Fig 6: Relation b/w sampling at different frequencies & quantization error
Mono, Stereo and Surround Sound in Digital Audio
Mono (monophonic) sound is the system where all the sounds are combined and passed through a single channel. It uses only one channel while converting the signal into sound. Even if there are multiple speakers and sound is coming through different speakers, it gives an effect of sound coming from one speaker or single source.
Stereo (stereophonic) sound is the contrary of mono sound. It uses two independent channels (left & right) that give an effect of sounds coming from different directions depending on the speaker you send the signal to. It provides an illusional multi-dimensional audio feel to the listeners and uniform coverage to both left & right channels.
Stereo sound has started replacing the mono sound due to better audio quality and more channels.
Surround sound enriches the fidelity of audio reproduction for listeners by using multiple channels. It makes audiences experience the sound coming from 3 or more directions. Apart from left, right, and center, surround sounds can be heard from front and back that provides the sensation of sound coming from all directions to the listeners. It is widely used in audio systems like home theater designed by Dolby & DTS available in 5.1 & 7.1 channels.
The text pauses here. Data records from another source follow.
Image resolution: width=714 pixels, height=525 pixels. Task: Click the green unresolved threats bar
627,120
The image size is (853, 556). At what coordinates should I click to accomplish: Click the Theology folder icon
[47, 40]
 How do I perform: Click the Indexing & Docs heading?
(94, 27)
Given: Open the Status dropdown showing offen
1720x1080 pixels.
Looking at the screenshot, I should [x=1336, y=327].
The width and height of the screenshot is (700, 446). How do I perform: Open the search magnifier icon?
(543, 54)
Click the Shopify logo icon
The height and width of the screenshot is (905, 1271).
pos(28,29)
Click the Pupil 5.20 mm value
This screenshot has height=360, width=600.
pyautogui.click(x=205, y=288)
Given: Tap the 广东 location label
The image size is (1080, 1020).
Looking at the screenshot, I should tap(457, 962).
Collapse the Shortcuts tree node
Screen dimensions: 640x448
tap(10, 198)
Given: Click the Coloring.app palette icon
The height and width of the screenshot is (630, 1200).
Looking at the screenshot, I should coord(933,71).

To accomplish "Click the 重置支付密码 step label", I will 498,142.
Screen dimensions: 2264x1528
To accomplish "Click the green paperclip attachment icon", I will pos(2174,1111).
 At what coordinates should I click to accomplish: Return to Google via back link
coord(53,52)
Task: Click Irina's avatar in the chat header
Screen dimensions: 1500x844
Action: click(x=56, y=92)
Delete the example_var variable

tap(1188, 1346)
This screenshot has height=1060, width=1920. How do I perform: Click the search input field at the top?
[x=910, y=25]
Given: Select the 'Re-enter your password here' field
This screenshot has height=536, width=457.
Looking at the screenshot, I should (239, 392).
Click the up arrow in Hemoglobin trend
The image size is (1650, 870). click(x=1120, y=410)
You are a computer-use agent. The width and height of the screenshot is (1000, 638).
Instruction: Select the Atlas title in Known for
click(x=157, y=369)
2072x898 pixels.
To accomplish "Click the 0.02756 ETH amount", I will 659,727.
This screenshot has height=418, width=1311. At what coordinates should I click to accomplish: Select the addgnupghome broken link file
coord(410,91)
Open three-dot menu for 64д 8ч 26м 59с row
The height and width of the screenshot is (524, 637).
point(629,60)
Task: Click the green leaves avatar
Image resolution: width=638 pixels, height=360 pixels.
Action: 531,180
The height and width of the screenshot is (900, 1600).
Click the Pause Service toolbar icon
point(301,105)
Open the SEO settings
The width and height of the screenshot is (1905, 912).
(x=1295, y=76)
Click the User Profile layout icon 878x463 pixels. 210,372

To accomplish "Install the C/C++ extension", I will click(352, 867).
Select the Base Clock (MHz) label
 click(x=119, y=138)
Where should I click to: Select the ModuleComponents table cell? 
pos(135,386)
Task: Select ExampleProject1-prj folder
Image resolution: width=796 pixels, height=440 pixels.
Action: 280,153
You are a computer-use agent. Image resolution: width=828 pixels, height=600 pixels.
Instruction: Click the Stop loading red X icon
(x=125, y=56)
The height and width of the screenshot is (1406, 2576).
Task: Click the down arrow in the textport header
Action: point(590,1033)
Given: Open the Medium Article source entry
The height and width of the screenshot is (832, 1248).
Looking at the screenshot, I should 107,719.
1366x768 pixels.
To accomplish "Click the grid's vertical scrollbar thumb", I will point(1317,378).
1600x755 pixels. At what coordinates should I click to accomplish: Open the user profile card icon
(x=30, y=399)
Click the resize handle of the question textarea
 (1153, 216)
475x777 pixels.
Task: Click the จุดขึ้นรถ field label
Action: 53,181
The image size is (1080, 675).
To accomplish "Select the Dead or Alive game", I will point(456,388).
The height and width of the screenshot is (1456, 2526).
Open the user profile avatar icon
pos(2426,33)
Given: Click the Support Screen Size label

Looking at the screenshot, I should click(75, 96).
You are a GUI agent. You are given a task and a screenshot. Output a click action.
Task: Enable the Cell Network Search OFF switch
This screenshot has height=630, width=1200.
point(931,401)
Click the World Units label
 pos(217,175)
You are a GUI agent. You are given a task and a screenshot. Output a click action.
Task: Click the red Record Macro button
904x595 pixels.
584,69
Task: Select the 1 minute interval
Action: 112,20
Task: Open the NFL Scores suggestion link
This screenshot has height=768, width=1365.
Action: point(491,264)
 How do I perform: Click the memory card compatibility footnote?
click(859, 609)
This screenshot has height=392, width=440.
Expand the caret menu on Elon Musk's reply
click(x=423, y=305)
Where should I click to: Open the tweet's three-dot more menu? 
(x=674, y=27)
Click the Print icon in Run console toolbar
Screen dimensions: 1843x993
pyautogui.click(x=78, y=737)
Digital audio converts analog signals into the discrete (binary) form where they can be stored and manipulated on a computer system. Digital audio systems are nowadays all around, be it phones, music systems, computers, home audio systems, conferencing devices, or any other smart devices. It brings many benefits beyond traditional recording and playing songs using analog music systems. Along with various personalization features, digital audio provides high-quality audio, reliability, more storage space, wireless connectivity, portability, and a truly immersive experience to the users.
Various new technologies are being introduced into it like 3D audio effects, surround sound, Dolby sound like Dolby Atmos, Dolby Digital, DTS: Virtual X to give a surreal experience to the listeners. Disruptive technologies like Artificial intelligence and machine learning are providing a more personalized experience to the users. The possibilities are endless!